The scope of this paper is women’s rights explicitly mentioned in Article 16 of the CEDAW, including rights concerning marriage, divorce, property, and reproductive autonomy. The focus on Article 16 allows for state reservations to be connected with specific outcomes for women that are tied to the rights in the article. The OECD Development Centre’s Social Institutions and Gender Index (SIGI) is a cross-country measure of discrimination against women in social institutions, including formal and informal laws, social norms, and practices across 180 countries (Organisation for Economic Cooperation and Development 2019). The paper uses a metric of women’s equality composed of four SIGI indicators weighted equally: laws regarding child marriage, reproductive autonomy, divorce, and inheritance. For more details about the outcome variable, see Appendix 2. All 189 CEDAW signatories were included in the baseline analysis, however some were lacking complete indicator data from the SIGI dataset and were therefore dropped from the regression analysis. [1] The lack of complete data is a shortcoming of the dataset, which disproportionately excludes small nations. Unfortunately, many human rights datasets lack indicators for some of the world’s smallest nations. Sensitivity analysis with imputed median values for the outcome variable did not affect results.
Regression model
In the following regression, the dependent variable women’s equality is an index of equality in country i composed of the four variables child marriage, reproductive autonomy, inheritance, and divorce, weighted equally. The basic model uses the explanatory variables β1, equal to the number of state reports submitted to CEDAW by country i, and β2, a dummy variable equal to one if country i has at least one reservation to Article 16 of CEDAW and zero otherwise.
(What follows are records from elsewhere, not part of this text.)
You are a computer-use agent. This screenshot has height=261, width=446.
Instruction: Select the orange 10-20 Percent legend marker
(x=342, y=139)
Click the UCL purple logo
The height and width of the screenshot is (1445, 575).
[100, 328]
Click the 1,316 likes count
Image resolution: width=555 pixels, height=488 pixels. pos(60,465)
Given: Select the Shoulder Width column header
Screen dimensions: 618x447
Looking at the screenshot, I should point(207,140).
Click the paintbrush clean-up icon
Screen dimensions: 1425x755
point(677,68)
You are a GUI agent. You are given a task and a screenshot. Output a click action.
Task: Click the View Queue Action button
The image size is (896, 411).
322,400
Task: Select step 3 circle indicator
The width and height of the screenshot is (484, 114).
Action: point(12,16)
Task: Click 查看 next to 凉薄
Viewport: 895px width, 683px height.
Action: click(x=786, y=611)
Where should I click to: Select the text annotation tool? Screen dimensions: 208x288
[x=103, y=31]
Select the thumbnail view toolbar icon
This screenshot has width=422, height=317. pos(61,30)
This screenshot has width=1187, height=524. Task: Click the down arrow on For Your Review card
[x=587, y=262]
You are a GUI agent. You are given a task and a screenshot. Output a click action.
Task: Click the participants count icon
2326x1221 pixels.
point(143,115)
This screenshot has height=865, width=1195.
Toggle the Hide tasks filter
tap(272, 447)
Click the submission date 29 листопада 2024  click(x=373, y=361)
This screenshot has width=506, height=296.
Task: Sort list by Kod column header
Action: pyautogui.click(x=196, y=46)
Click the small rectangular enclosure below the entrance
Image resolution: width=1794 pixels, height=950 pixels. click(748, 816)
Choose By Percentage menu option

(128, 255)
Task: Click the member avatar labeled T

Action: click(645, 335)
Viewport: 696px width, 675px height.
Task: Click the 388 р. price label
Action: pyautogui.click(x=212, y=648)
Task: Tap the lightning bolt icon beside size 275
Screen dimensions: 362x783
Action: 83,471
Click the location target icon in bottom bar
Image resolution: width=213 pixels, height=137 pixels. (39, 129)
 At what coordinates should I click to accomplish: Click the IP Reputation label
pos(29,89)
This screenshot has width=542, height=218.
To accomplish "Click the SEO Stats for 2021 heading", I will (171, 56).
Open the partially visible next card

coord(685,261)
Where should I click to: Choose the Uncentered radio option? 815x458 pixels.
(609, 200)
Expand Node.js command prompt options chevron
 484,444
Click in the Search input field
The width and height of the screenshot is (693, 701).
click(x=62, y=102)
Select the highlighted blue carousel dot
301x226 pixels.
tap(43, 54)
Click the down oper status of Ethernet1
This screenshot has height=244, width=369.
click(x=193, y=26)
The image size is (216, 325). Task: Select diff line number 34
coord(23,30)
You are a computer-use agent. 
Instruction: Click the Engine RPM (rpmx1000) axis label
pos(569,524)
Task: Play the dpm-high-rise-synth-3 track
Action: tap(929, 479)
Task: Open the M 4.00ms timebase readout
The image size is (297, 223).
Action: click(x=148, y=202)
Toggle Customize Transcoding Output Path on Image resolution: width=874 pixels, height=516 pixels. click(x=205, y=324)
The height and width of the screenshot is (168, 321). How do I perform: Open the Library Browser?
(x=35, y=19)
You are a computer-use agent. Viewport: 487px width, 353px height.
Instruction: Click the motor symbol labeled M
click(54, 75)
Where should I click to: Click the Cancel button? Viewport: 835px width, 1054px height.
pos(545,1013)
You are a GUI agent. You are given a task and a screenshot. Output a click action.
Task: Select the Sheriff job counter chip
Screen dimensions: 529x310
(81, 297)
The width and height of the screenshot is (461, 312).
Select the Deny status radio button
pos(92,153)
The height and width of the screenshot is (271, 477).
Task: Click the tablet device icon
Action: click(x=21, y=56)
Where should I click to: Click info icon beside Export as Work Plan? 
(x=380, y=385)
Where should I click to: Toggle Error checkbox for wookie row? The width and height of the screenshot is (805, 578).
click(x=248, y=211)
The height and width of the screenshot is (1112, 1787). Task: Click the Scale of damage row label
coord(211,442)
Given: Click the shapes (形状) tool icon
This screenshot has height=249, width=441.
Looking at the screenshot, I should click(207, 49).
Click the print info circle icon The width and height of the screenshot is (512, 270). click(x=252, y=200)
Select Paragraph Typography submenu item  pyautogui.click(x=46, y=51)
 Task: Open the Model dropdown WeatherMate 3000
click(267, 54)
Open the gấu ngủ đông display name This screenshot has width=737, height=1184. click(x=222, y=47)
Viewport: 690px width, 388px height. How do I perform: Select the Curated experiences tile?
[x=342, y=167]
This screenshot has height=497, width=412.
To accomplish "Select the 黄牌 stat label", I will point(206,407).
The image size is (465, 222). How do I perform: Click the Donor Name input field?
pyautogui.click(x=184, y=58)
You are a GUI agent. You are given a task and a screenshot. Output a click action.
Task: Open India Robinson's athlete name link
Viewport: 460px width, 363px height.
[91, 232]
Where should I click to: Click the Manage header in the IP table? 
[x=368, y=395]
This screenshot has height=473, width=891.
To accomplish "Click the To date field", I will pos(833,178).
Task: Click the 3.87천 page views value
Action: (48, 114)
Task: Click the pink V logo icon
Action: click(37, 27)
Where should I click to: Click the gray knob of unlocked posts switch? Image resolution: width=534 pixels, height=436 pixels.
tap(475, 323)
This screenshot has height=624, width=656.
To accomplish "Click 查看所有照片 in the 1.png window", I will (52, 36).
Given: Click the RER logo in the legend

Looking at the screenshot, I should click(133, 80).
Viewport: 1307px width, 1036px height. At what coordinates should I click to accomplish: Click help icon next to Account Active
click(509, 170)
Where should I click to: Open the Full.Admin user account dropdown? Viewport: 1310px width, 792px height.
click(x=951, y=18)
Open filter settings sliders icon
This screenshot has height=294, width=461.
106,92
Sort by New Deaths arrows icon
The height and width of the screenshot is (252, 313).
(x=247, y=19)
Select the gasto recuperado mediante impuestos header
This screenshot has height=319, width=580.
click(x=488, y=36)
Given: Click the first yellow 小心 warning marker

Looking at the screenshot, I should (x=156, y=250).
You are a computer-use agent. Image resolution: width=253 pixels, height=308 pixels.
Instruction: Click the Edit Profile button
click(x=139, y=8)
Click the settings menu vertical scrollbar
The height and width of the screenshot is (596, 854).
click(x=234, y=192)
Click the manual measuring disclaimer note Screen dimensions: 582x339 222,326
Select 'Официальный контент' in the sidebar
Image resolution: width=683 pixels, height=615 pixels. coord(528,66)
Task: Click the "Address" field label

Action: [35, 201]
Model (1) Women’s equality.ι = β0 + β1 * state reports.ι + β2 *reservations.ι
The intermediate model adds covariates β3, representing the logged GDP per capita in country i, as well as β4, a dummy variable equal to one if Islam is the official or preferred state religion in country i and zero otherwise.
Model (2) Women’s equality.ι = β0 + β1 * state reports.ι + β2 *reservations.ι + β3 * l.GDP_capita.ι + β4 * Islam.ι
Finally, the advanced model contains covariates for logged population size, level of democracy, the year of CEDAW ratification, and the number of shadow reports submitted by CSOs pertaining to country i.
Model (3) Women’s equality.ι = β0 + β1 * state reports.ι + β2 *reservations.ι + β3 * l.GDP capita.ι + β4 * Islam.ι + β5 * democracy.ι + β6 * ratification year.ι β7 * shadow reports.ι
Introducing relevant covariates to the multiple regression model is necessary to avoid picking up outcomes attributable to state characteristics rather than the review-and-report process. Building on Creamer and Simmons, the model introduces logged GDP per capita and logged population size as covariates, since they found those variables correlate strongly with likelihood of reporting to CmDAW in a given year (Creamer and Simmons 2019, 41). Effectively, the larger and richer a polity, the more likely countries are to report to CmDAW. Given the high number of reservations referring to Sharia as the basis for law relating to family, the model uses a covariate for whether the state has Islam as an official or unofficial but preferred religion according to Pew Research Center (Masci 2017). As an example, neither Syria and Turkey have Islam as the official state religion, but their governments favor Islam over other religions, which is why they qualify as having Islam as an unofficial but preferred religion in this index. In addition, democracy generally promotes government respect for human rights. Therefore, the model controls for level of democracy using the Polity V index (Center for Systemic Peace 2017). Since the time of treaty ratification may predict the number of engagements a state party has had with CmDAW, the model controls for years since ratification. Finally, since a country with substantial shadow reporting by CSOs is less likely to submit bogus reports, the number of shadow reports is included in the model.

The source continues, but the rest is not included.